#### 本文

ローカル・モビリティーの可能性を追った猪田有弥さん(西粟倉村役場提供)。


 言語化することは問題や目標の可視化につながり、周囲の理解も得やすくなる。再審査は無事に通過し、協力隊員3年目の2020年、一般財団法人西粟倉まるごと研究所の立ち上げに参画し、モビリティ担当の研究員となる。そこで小型の電気自動車を貸し出す仕組みを築き、さらにタクシーやスクールバスとの連携をはかろうと取り組もうとしていた矢先の2024年11月、交通事故で帰らぬ人となる。

########

** 依頼事項 **
[1] 本文の「言語化することは問題や目標の」から「24年11月、交通事故で帰らぬ人となる。」までを、一字も変えずに書き写してください。
[2] 本文によると、2020年に立ち上げに参画した組織の名称は何ですか。
[3] 次の(a)〜(c)がそれぞれ本文の内容と合っているかを「はい」か「いいえ」で答え、判断の決め手となる本文の語句をそのまま引用してください。(a) 研究所ではモビリティ担当の研究員となった。(b) 大型のバスを貸し出す仕組みを築いた。(c) 再審査は通過できなかった。

#### データ一覧

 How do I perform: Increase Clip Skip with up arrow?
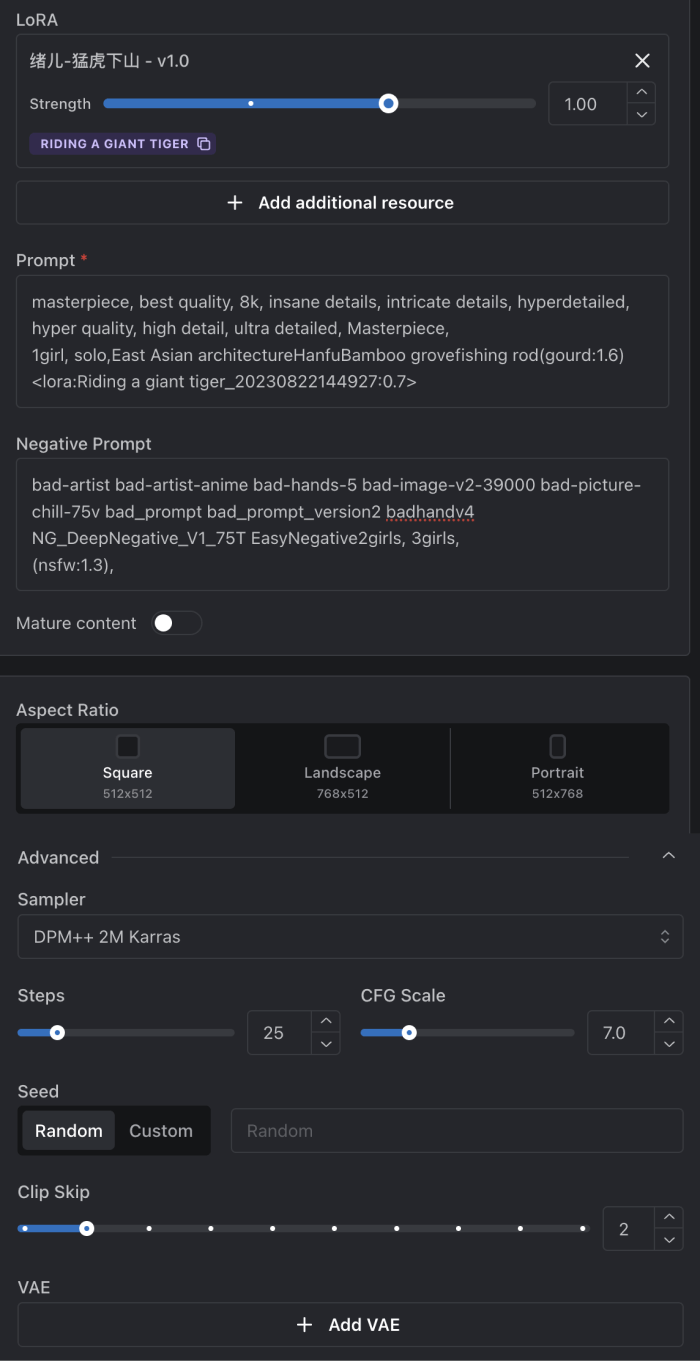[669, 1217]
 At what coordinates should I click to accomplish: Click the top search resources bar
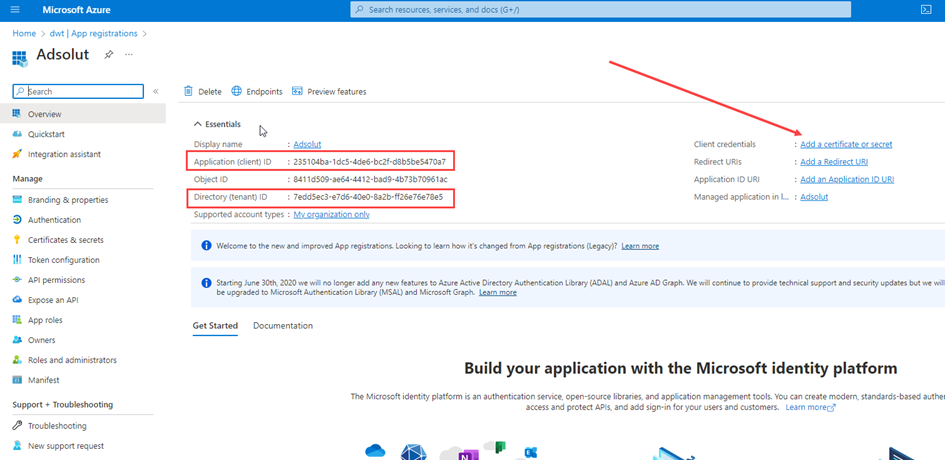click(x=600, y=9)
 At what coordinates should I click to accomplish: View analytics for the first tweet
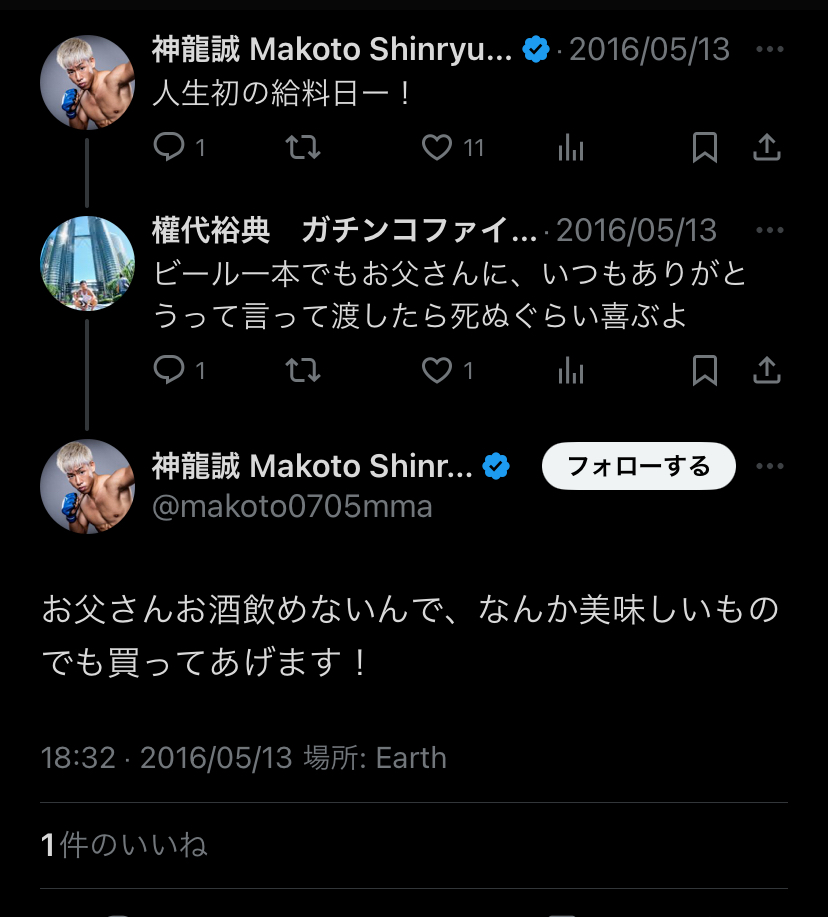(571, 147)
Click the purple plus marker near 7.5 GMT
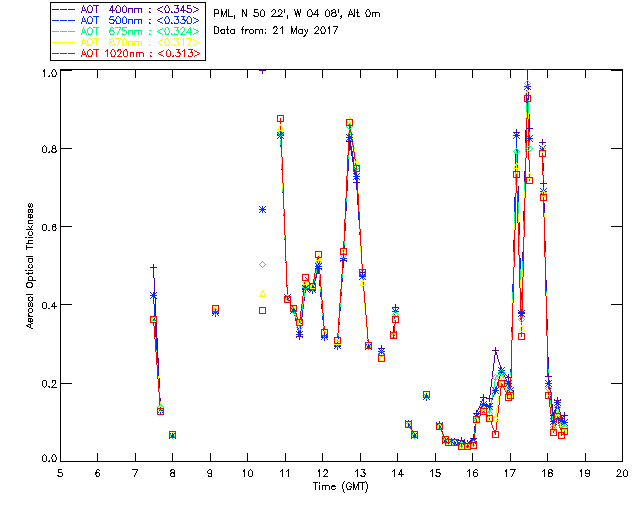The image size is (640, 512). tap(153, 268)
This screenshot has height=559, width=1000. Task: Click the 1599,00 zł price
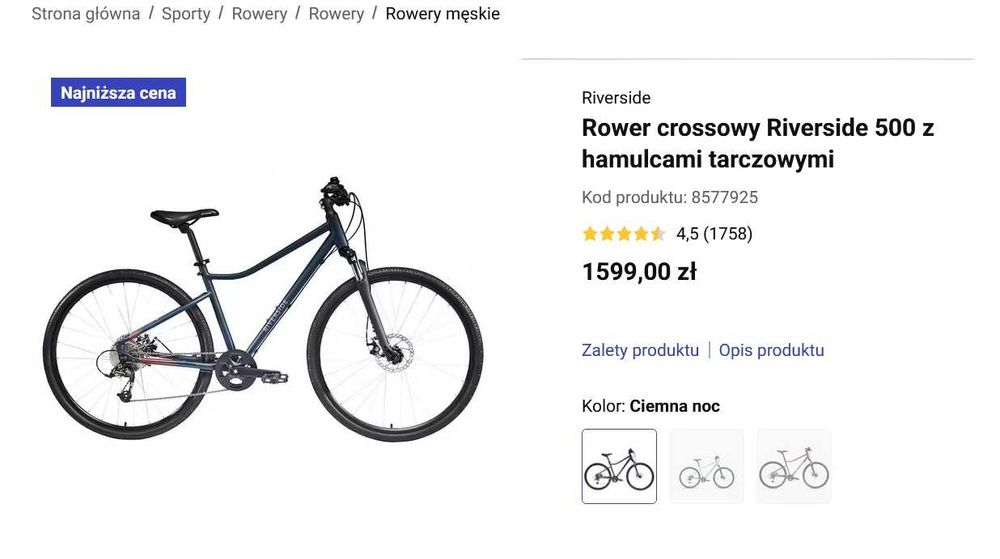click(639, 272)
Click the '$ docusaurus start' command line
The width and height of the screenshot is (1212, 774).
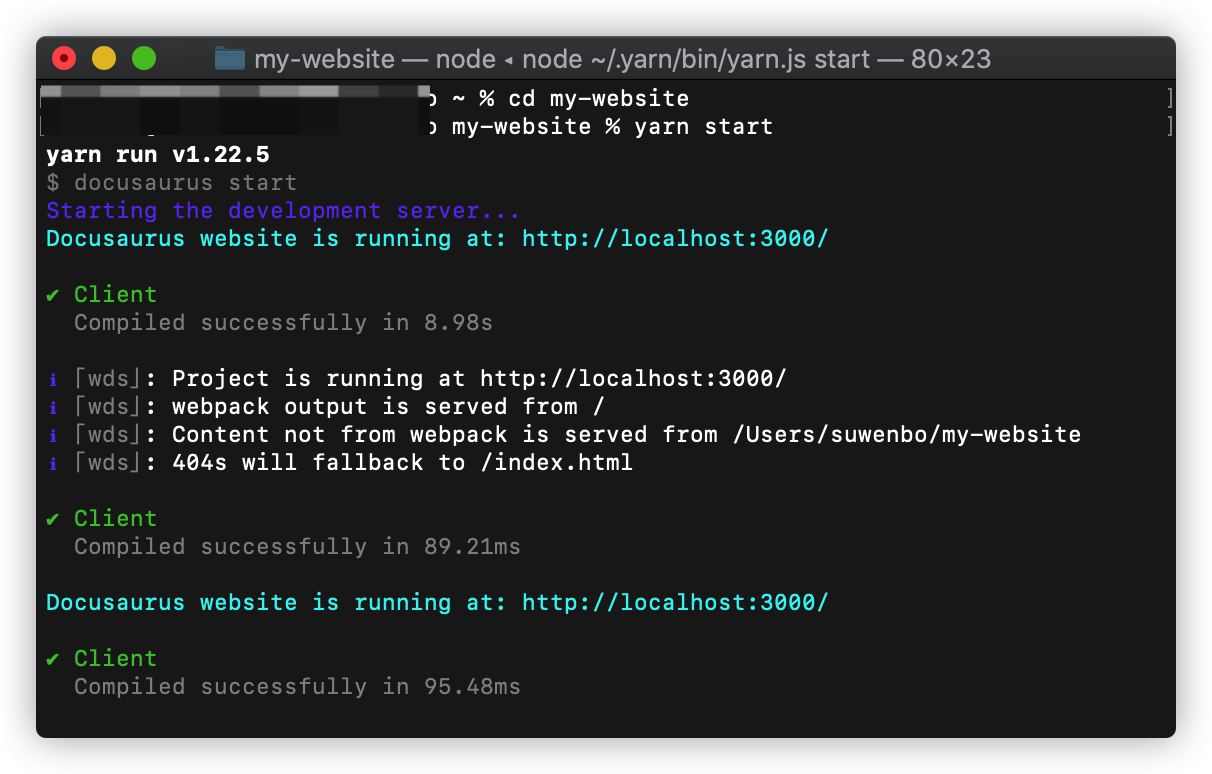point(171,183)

########
#### データ一覧

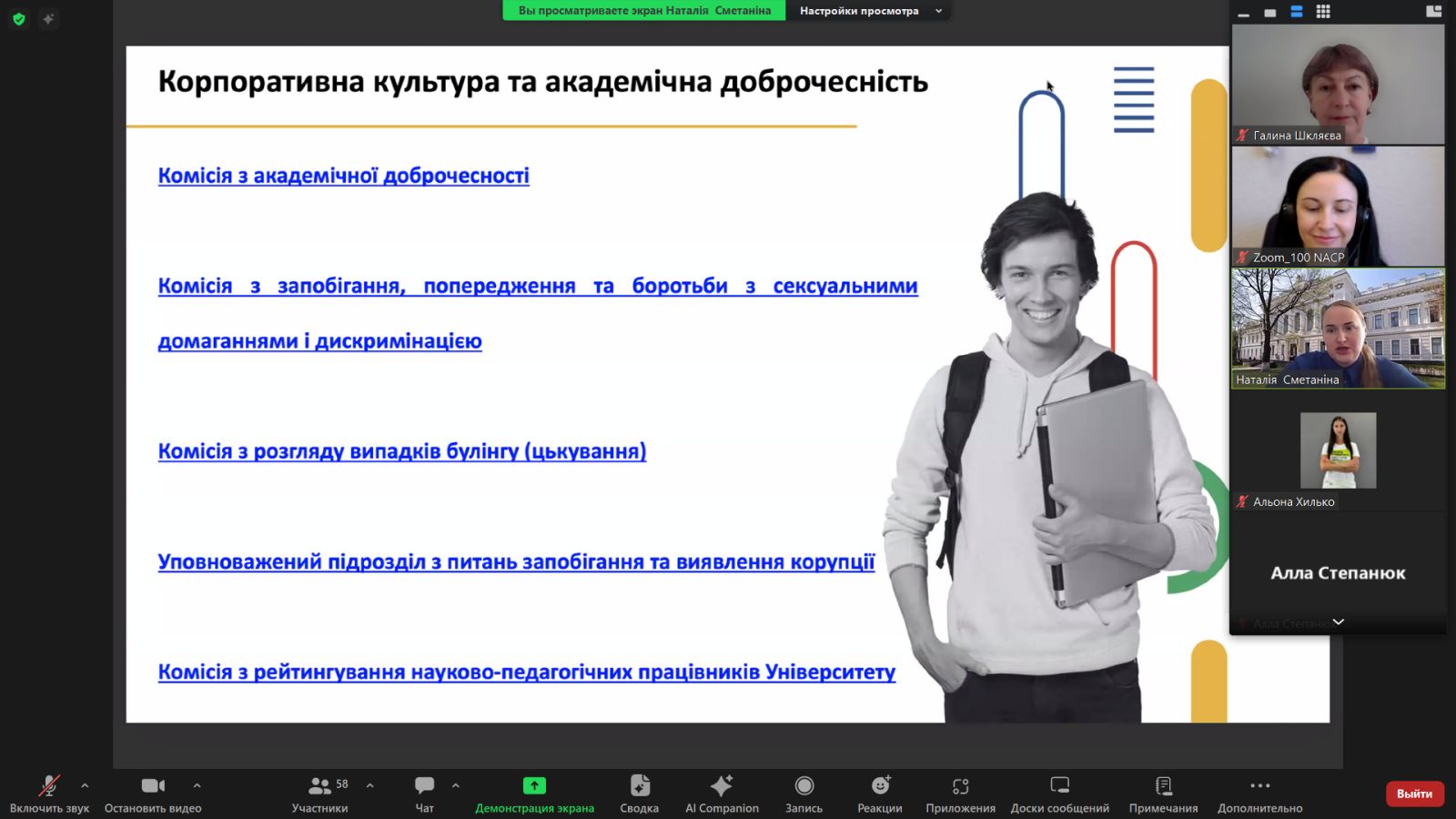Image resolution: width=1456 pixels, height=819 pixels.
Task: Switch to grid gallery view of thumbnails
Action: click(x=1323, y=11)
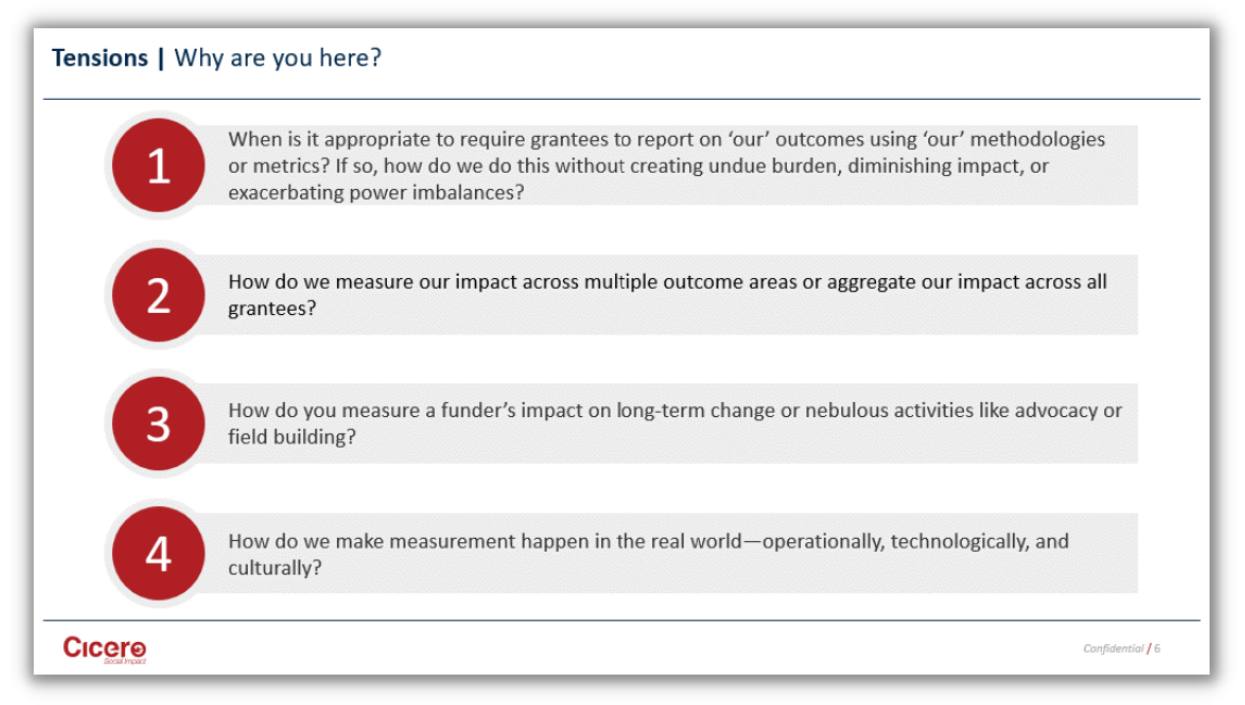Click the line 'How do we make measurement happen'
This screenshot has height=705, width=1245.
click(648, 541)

########

** 依頼への解答 **
[1]
言語化することは問題や目標の可視化につながり、周囲の理解も得やすくなる。再審査は無事に通過し、協力隊員3年目の2020年、一般財団法人西粟倉まるごと研究所の立ち上げに参画し、モビリティ担当の研究員となる。そこで小型の電気自動車を貸し出す仕組みを築き、さらにタクシーやスクールバスとの連携をはかろうと取り組もうとしていた矢先の2024年11月、交通事故で帰らぬ人となる。

[2] 一般財団法人西粟倉まるごと研究所です。

[3]
(a) はい。「モビリティ担当の研究員となる」
(b) いいえ。「小型の電気自動車を貸し出す仕組みを築き」
(c) いいえ。「再審査は無事に通過し」